### [Given passage]
──────────
16Should your offspring be dispersed abroad as water brooks in the streets?

17[Confine yourself to your own wife] let your children be for you alone, and not the children of strangers with you.

18Let your fountain [of human life] be blessed [with the rewards of fidelity], and rejoice in the wife of your youth.

19Let her be as the loving hind and pleasant doe [tender, gentle, attractive]--let her bosom satisfy you at all times, and always be transported with delight in her love.


There has been a lot of conversation about sex in my home recently. Having a teen that was sexually active prior to getting into my grips, as well as an 8 year old that seems to be bombarded with messages outside of our influence means that I have to talk often, be open, and be as clear as possible.

Even my 3 and 4 year olds are asking questions about the human body and showing a level of maturity I am not aware that I had when I was in their age bracket. I don't recall becoming curious about the human body until at least the age of 10, but my kids are doing everything they can to be sure that mom (and especially dad) learn to let nothing shock them anymore. (It's really funny to watch my husband's face get all distorted when the kids come to ask a question he was truly not anticipating...lol)

I have had to be very honest and open with all my kids to whatever degree I have felt appropriate for their age level. With my teen I am very candid about things of a sexual nature. I admit my mistakes and wrong doings concerning my own sexuality and I am very graphic about the spiritual and physical consequences of not doing it God's way. Even though overall I have been fortunate, I did have some hard lessons to learn and they all could have been avoided if I would have made the choice to do things God's way instead of my own.

With my son, I am teaching him the things I think will be important for him to know as a teen and adult. I let him know that many of his friends are going to be having sex, but just because they are going to be doing those things, it doesn't make it okay. I let him know that I have an expectation for him to be more than a superficial "in name only" kind of Christian. I want him to truly reflect the image of Christ in actions and words.

The big thing I have made a common statement with my son and my niece is this;"It is not your right to sleep with someone whom you are not married to, because in the event that you don't marry that person, you have slept with another man's wife or another woman's husband." My eyes were opened to that way of thinking when I read Romances with Wolves (Link to article: www.everystudent.com/features/wolves.html). Once I got that perspective it was like being hit in the head. Wow, how many people do we know that would say "I would NEVER sleep with someone else's husband or wife." when in fact, they probably already did? This is a message I really want this next generation of kids to get, because the idea of marriageless sex is becoming so prevalent that we've pretty much become desensitized to it. I had even been guilty of just accepting it for what it was...times have changed. Lucky for us though, God hasn't and he is very clear on his expectations for our body, in no uncertain terms.
──────────
### [Problem set]
1 – Reproduce the passage on talking with children about sex word for word, between "There has been" and "clear as possible.", inclusive.
2 – Proceed with the passage on talking with children about sex, writing on from its last sentence.

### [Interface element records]
──────────
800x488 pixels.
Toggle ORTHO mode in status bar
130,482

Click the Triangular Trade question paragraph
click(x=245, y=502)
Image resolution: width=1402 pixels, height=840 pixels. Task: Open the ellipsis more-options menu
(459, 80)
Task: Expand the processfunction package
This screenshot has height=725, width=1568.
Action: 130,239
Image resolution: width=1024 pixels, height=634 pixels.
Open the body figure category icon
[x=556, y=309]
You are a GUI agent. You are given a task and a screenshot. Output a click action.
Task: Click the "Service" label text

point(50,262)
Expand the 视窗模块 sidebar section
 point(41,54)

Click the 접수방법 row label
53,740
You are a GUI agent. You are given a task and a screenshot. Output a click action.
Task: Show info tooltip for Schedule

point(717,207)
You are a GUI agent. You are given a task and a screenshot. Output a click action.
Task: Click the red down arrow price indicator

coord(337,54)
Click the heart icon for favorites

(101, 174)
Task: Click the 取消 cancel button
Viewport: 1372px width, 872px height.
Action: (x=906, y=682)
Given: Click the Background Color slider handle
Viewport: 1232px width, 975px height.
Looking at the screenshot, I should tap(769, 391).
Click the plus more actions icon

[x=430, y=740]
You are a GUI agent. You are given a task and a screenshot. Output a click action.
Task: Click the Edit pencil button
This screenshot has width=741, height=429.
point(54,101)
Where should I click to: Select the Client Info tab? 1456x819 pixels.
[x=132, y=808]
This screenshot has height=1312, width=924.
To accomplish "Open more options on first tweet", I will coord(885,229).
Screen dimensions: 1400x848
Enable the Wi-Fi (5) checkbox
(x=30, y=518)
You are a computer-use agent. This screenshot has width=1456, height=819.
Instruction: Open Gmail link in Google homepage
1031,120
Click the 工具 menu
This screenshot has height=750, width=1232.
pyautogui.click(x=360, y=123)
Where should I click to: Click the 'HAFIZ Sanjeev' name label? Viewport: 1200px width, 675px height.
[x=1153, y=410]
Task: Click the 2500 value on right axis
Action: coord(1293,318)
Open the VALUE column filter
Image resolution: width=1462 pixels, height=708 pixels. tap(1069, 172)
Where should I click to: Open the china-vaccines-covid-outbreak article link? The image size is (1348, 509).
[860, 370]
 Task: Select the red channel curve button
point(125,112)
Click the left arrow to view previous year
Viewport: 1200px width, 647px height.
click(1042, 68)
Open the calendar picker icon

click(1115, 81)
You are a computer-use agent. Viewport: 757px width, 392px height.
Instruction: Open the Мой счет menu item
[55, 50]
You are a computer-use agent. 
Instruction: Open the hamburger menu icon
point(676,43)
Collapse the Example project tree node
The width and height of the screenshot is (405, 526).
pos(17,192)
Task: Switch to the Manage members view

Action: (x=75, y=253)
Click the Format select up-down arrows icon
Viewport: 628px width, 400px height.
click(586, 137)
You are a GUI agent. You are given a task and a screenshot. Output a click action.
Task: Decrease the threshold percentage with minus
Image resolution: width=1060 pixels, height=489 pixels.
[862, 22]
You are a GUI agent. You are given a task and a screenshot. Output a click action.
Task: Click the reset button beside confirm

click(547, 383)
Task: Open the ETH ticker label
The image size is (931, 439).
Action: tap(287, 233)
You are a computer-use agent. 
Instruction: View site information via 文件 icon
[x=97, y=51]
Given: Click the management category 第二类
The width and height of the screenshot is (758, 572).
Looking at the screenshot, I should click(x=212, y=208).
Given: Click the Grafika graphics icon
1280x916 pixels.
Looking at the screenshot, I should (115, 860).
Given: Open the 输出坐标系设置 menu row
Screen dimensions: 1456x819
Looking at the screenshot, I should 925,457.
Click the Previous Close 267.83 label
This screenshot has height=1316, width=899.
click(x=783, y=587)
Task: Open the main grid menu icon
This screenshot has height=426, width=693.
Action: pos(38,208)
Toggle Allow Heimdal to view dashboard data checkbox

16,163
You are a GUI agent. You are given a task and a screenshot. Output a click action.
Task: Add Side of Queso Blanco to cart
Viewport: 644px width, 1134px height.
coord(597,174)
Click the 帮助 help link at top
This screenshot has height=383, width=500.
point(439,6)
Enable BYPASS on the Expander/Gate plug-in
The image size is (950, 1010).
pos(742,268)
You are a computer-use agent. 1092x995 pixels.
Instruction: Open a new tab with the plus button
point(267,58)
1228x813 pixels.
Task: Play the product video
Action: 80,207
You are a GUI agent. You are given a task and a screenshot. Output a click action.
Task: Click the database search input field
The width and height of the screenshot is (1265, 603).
──────────
### [Task answers]
1 –
There has been a lot of conversation about sex in my home recently. Having a teen that was sexually active prior to getting into my grips, as well as an 8 year old that seems to be bombarded with messages outside of our influence means that I have to talk often, be open, and be as clear as possible.

2 –
1 Corinthians 6:12-20

New International Version (NIV)

Sexual Immorality
12 “I have the right to do anything,” you say—but not everything is beneficial. “I have the right to do anything”—but I will not be mastered by anything. 13 You say, “Food for the stomach and the stomach for food, and God will destroy them both.” The body, however, is not meant for sexual immorality but for the Lord, and the Lord for the body. 14 By his power God raised the Lord from the dead, and he will raise us also. 15 Do you not know that your bodies are members of Christ himself? Shall I then take the members of Christ and unite them with a prostitute? Never! 16 Do you not know that he who unites himself with a prostitute is one with her in body? For it is said, “The two will become one flesh.”[a] 17 But whoever is united with the Lord is one with him in spirit.[b]

18 Flee from sexual immorality. All other sins a person commits are outside the body, but whoever sins sexually, sins against their own body. 19 Do you not know that your bodies are temples of the Holy Spirit, who is in you, whom you have received from God? You are not your own; 20 you were bought at a price. Therefore honor God with your bodies.

How do you argue with that? YOU CAN'T!!! God is very straight and to the point on what we are to do and not do with our bodies when it comes to sex. And he even reminds us that we tie ourselves to that person on a spiritual level. If you give yourself (sexually and spiritually) to multiple people, then what are you going to have left for your future spouse?

I also firmly believe that we open ourselves up to spiritual things we couldn't possibly be prepared for. I am gifted in discerning things and all it takes it a close, personal relationship with someone for me to be able to pick up on things no one else is even paying attention to. The times in my life when that has mixed in with sex, I have seen some very dark and ugly things that I could have gone the rest of my life without ever seeing. And, these are things that weren't necessarily out in the open for everyone to see, but they were revealed to me, because I had tied my spirit to that individual. In my marriage, it has been a beneficial gift and connection to have, because it let's me know when to pray, when to talk, and it takes some of the shock value out of big issues (having a situation briefing from God is always better than going in blind). But, outside of that...having that kind of tie to someone else has been devastating. It becomes a connection you no longer want, because you don't want to be exposed to those kinds of things unnecessarily.

I also believe that sex outside of marriage blinds us to things we NEED to see before saying "I do". When you start sleeping with someone, it take the investigative component out of the relationship, because then many things get tied back to the act of sex. We begin to look passed the fact that this individual does certain things or acts a certain way that isn't in agreement with our value system or personal desires, but we overlook them because "well, the sex is good."

We need to place a much higher value on marriage than our society does. I am not advocating that everyone gets married, but I am advocating that marriage and sex need to go hand in hand. If you want to have sex, be willing to wait for the person God has designed for you. Our society has made it common practice to put the cart before the horse.

Hebrews 13:4

Amplified Bible (AMP)

4Let marriage be held in honor (esteemed worthy, precious, of great price, and especially dear) in all things. And thus let the marriage bed be undefiled (kept undishonored); for God will judge and punish the unchaste [all guilty of sexual vice] and adulterous.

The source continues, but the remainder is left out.